What’s really important about the experiments, she adds, is that they start to provide insights into human behavior. This could someday lead to therapies, but until then, insight alone can help. Consider the case of James Fallon, a neuroscientist at the University of California, Irvine, who discovered that his own fMRI scan bore similarities to those of known psychopaths (it indicated low activity in brain regions associated with self-control and empathy). Fallon has described how he now makes a conscious effort to modify his everyday decisions and behaviors—such as his tendency to want to defeat his young grandchildren at games. “When I think about freedom of the will, a part of what is required is that we have some ability to control our own actions,” Bok says. “It would be important to me to discover whether a psychopath who decides to use his or her narcissism to defeat that narcissism can actually succeed.”

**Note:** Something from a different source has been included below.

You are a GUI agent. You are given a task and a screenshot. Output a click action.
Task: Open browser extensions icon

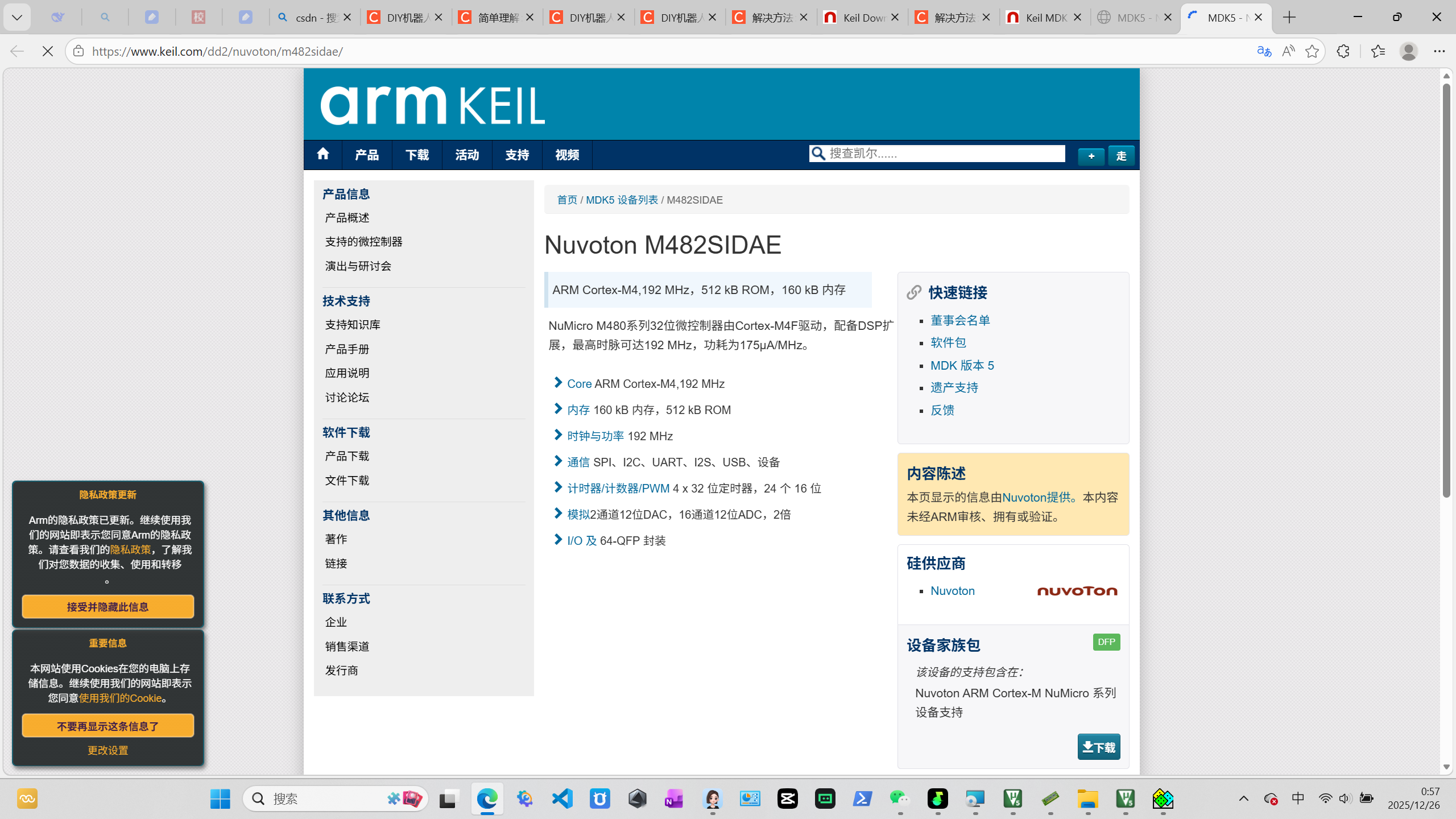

Though it’s still at an early stage, *Kreiman’s work adds to this kind of understanding, says Patricia Churchland, a philosopher at the University of California, San Diego, who avers that neuroscience can illuminate old philosophical questions. Churchland believes that the experiments could be important in shedding light on whether decisions can be altered or urges held in check, and might help explain why some people have difficulty controlling their impulses after brain damage. “The explanations are far from complete, but a pattern of results is fitting together in illuminating ways,” she says. “Self-control is an entirely real brain phenomenon. Insofar as self-control is a key component of free choice, we do in fact have free choice. From a range of data it is becoming quite clear that there are significant neural differences between people who have the capacity to cancel actions or defer gratification and those whose capacity is diminished.”
Kreiman, too, sees practical potential in teasing apart the circuitry of decision-making but deflects my questions about how his work could lead to new drugs or therapies. “The main question at the scientific level is to understand the mechanism by which volitional decisions are made: where, when, and how they are orchestrated,” he says.